### Directions
What is needed is an exact copy of every line from the one with "Task: Toggle the 법률 interest topic" to the end of the entries below, without the pictures.

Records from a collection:
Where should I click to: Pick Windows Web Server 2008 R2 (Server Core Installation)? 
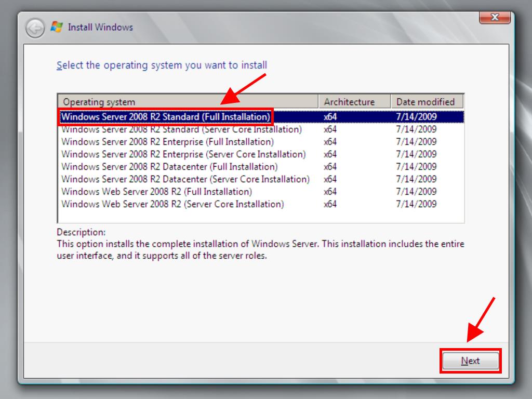point(172,204)
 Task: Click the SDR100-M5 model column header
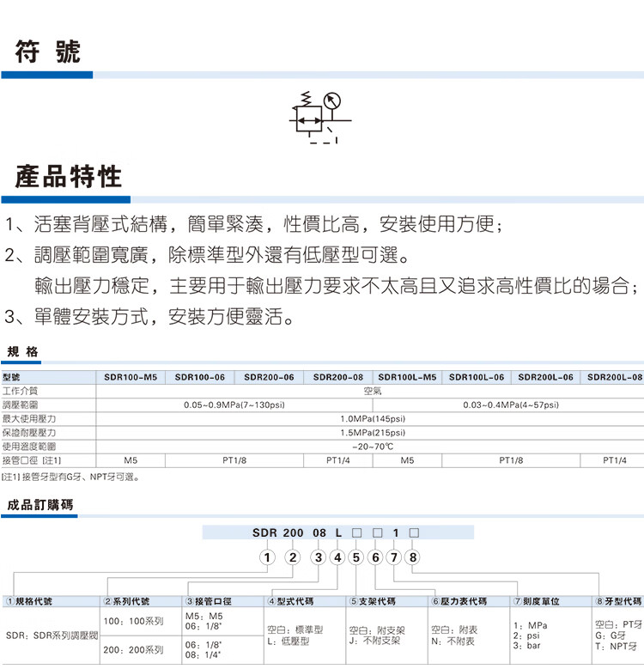pyautogui.click(x=131, y=376)
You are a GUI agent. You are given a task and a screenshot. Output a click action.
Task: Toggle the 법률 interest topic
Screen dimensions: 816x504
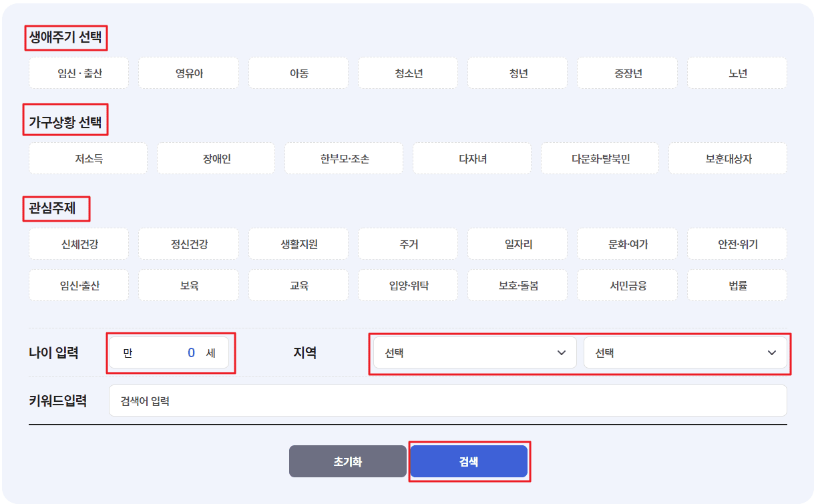click(x=737, y=285)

### Exercise answer
Task: Toggle the 법률 interest topic
Screen dimensions: 816x504
click(x=737, y=285)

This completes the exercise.